La page promotionnelle d’Avengers: Doomsday sur Disney+ suggère aux spectateurs une liste de films à revoir avant la sortie du blockbuster en décembre, et Shang-Chi and the Legend of the Ten Rings n’y figure tout simplement pas. Deadpool & Wolverine non plus. Simu Liu, qui incarne Shang-Chi depuis 2021, a découvert l’omission sur Threads et lâché un seul mot en guise de commentaire, « typical », soit « typique » en français, une réponse sèche qui condense cinq années de frustration accumulée.
En attendant la sortie, la bande-annonce officielle d’Avengers: Doomsday confirme déjà l’ampleur du blockbuster attendu en décembre.

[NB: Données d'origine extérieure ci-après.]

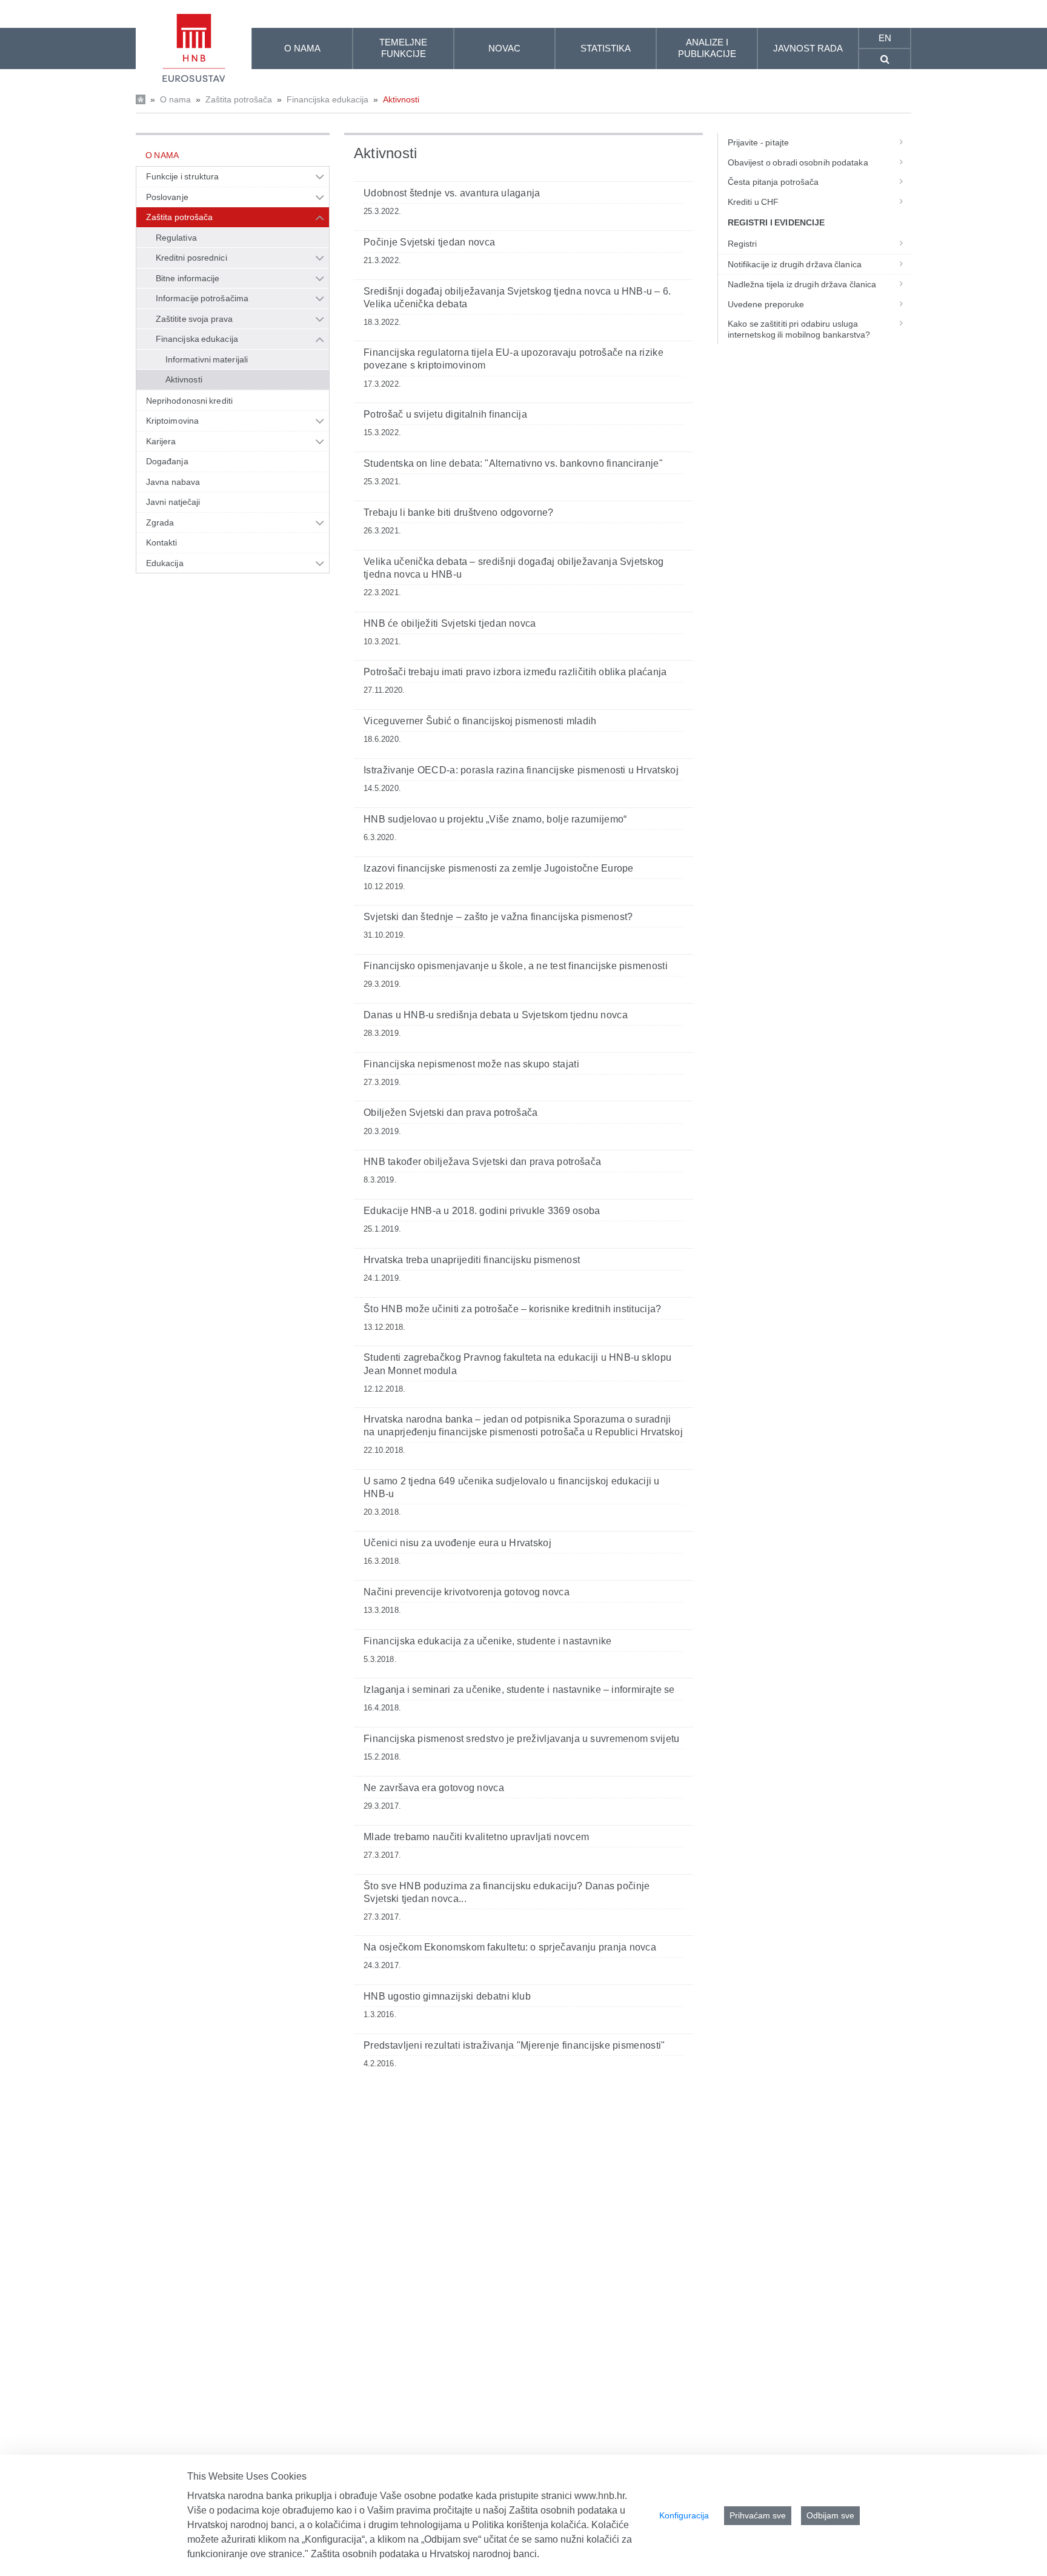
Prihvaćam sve (758, 2515)
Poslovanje (167, 197)
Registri (742, 244)
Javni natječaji (173, 502)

La watchlist retenue par Marvel Studios comprend Avengers: Endgame, Avengers: Infinity War, Avengers: Age of Ultron, The Fantastic Four: First Steps, Thunderbolts*, Black Panther: Wakanda Forever, Thor: Love and Thunder et X-Men. Huit titres soigneusement alignés pour baliser le chemin narratif du Multiverse Saga, huit titres parmi lesquels le film solo de Shang-Chi, pourtant auréolé d’un succès critique et commercial à sa sortie, brille par son absence. Que l’oubli relève d’un choix éditorial délibéré ou d’une négligence promotionnelle ne change pas grand-chose au résultat perçu par les fans et par l’acteur lui-même.
Liu avait déjà exprimé début juillet sur Threads un souhait d’une modestie désarmante, celui que « l’existence de Shang-Chi soit au moins reconnue ». Le héros aux Dix Anneaux n’a bénéficié d’aucune apparition en prise de vues réelles depuis son film inaugural, pas de caméo dans un autre long-métrage, pas de série dédiée sur Disney+, pas même l’annonce officielle d’un Shang-Chi 2. L’acteur sino-canadien a confié à ce sujet qu’il « ramperait sur du verre brisé » pour tourner une suite, tout en admettant que « certaines choses échappent à son contrôle ».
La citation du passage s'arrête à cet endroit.